Bibliodiplomatie et interopérabilité

Cette « bibliodiplomatie » est mise en œuvre avec ténacité et détermination par une poignée de professionnels français de l’édition, très impliqués dans l’élaboration de la norme EPUB pour le livre numérique, ainsi que l’a rappelé Luc Audrain, responsable de la numérisation du groupe Hachette, et co-président du Publishing business group du W3C. Le consortium chargé de la définition des standards du web a absorbé l’IDPF, qui définissait l’EPUB, preuve de cette convergence inscrite dans les spécifications techniques du format. « Dans le livre, cette convergence est une question de contenus plus que de metadonnées » a-t-il nuancé.
 
L’interopérabilité de ces fichiers de données est techniquement possible, via le PDF ou l’EPUB, mais elle est entravée pour des raisons commerciales par une poignée de plateformes de vente qui ont verrouillé leur propre norme. Là encore, la définition d’un standard de protection ouvert (LCP, pour Licensed content protection) développée par l’EDRLab à Paris devrait permettre cette réelle interopérabilité que souhaitent éditeurs et libraires, afin d’ouvrir enfin le marché du livre numérique au-delà d’une poignée de revendeurs a insisté Stéphane Michalon, responsable du développement d’ePagine, une des composantes de la plateforme Diva, avec Bookeen.

Créativité en panne
 
La forme du livre imprimé n’est pourtant pas totalement soluble dans le web et inspire encore très fortement sa version numérique, notamment dans sa référence à la page, souligne et regrette en partie Bianca Tangaro, chargée d’édition web chez OpenEdition, auteure d’un mémoire sur le sujet. De fait, les premières explorations de créativité ont tourné court, en raison de leur coût et de leur manque de rentabilité, et pour le moment, c’est le livre homothétique du papier qui prévaut.
 
Même si sa diffusion reste encore limitée, cette digitalisation a au moins favorisé la visibilité du livre en général sur Internet profitant en retour au support papier traditionnel, et à l’investissement progressif des librairies indépendantes sur Internet. « La librairie est le lieu de la découverte, mais l’important pour les clients est aussi de trouver ce qu’ils sont venus chercher, et les outils numériques permettent aux libraires de connaître et d’anticiper cette demande » soutient Caroline Mucchielli chargée de mission « Observatoire de la librairie et numérique » au Syndicat de la Librairie Française.
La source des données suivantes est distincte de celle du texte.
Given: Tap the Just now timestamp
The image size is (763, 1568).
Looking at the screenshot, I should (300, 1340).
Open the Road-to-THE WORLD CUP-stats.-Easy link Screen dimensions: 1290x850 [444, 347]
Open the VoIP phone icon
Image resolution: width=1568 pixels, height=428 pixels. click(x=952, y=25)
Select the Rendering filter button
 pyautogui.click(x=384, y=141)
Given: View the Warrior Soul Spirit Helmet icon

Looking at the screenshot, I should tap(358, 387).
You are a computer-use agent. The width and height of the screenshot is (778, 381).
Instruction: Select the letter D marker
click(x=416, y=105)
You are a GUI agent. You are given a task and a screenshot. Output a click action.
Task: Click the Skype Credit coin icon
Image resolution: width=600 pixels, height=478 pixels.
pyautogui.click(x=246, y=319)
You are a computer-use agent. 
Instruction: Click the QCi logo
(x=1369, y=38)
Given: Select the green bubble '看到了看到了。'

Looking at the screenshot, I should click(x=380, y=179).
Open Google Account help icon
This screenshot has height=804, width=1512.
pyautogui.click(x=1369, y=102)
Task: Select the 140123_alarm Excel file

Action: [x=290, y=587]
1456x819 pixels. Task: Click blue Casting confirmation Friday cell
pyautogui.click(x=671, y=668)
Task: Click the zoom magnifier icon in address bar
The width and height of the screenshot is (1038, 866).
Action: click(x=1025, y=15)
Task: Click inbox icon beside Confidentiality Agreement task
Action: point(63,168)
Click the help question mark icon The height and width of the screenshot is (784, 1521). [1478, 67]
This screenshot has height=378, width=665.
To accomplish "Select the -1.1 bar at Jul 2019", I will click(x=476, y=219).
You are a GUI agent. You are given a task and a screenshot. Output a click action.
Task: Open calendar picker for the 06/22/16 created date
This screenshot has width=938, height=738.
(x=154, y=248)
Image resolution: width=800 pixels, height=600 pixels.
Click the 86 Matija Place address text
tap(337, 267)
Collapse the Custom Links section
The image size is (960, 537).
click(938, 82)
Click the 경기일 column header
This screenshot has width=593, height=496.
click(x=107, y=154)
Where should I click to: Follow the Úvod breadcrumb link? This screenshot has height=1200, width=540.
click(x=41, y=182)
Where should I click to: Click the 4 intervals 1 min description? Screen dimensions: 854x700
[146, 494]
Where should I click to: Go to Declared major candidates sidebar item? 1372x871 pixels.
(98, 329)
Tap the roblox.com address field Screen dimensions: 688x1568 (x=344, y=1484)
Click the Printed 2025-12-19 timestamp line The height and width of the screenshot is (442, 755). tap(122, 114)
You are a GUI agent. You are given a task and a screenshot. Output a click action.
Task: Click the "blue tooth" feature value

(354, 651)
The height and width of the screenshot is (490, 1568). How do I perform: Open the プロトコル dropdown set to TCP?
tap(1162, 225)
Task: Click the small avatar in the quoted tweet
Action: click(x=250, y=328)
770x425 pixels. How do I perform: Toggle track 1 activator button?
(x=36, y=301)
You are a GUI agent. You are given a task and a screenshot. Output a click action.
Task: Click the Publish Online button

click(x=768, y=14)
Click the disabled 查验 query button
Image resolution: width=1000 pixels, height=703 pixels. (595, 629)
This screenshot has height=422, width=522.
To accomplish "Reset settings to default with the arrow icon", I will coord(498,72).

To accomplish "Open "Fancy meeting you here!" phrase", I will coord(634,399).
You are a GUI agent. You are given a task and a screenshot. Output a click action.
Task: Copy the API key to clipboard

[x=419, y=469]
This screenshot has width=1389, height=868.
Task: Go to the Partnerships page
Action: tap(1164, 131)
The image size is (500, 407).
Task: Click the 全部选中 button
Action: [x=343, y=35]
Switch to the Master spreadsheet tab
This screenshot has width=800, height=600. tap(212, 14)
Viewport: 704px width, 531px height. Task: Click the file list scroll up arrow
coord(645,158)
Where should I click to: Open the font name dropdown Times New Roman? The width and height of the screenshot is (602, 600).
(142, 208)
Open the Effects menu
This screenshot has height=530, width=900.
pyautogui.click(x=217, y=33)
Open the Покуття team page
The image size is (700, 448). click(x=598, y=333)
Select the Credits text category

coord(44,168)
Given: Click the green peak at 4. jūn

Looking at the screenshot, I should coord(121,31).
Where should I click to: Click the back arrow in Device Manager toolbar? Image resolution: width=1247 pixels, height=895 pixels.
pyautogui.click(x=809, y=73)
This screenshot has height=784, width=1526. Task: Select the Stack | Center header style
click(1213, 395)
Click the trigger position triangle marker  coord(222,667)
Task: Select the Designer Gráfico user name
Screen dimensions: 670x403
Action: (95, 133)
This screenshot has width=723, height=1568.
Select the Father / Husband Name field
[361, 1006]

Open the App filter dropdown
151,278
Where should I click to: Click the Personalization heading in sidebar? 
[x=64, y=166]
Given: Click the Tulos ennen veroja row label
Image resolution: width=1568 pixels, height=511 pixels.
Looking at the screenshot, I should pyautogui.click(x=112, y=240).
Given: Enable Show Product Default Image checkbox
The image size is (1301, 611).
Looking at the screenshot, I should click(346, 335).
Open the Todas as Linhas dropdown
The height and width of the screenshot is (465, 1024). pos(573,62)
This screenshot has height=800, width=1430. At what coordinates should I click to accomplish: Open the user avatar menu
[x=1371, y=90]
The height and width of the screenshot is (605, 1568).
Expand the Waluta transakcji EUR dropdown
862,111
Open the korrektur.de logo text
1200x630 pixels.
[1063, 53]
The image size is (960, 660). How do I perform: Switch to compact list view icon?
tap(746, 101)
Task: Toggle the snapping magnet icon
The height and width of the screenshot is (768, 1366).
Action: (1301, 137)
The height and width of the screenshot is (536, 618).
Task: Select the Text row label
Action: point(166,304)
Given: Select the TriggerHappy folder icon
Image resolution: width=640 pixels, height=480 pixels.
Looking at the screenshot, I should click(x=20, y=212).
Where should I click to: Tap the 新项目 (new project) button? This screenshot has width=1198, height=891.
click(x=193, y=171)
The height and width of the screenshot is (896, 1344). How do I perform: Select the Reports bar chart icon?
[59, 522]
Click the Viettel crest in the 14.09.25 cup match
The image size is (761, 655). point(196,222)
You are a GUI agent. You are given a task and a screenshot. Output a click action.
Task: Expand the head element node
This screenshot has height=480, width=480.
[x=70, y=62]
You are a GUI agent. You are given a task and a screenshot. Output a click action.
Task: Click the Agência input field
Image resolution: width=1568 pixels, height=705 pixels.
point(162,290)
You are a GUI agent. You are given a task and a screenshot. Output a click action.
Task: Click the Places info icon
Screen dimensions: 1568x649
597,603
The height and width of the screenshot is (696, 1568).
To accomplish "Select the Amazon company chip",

Données clients et recommandations
 
Dans la concurrence absolue qui règne sur Internet, les librairies ont toutes le même catalogue en raison de l’homogénéité des données utilisées pour les constituer, et elles émergent très rarement en haut des listes des moteurs de recherche, reconnaît Thomas Le Bras, directeur du réseau et de la plateforme leslibraires.fr. Le moyen de se distinguer passe donc aussi par l’usage d’outils numériques dans la recommandation, en utilisant les données de vente connues sur les clients – c’est le système Fidelivre, développé par la plateforme.
 
Mais dans le marché numérique, le levier de vente reste la promotion rappelle Elisa Boulard, responsable de 7switch.com, pur player de la librairie en ligne, adossée au distributeur Immateriel.fr. La concurrence est rude avec la poignée de sites qui dominent le marché. Mais la librairie a réussi à créer une communauté de fidèles lecteurs autour de la SF et de la fantasy qui apprécient notamment les recommandations et choix proposés. C'est bien la preuve qu'il existe ne certaine convergence de bon sens dans les pratiques commerciales, entre magasin physique et vente à distance.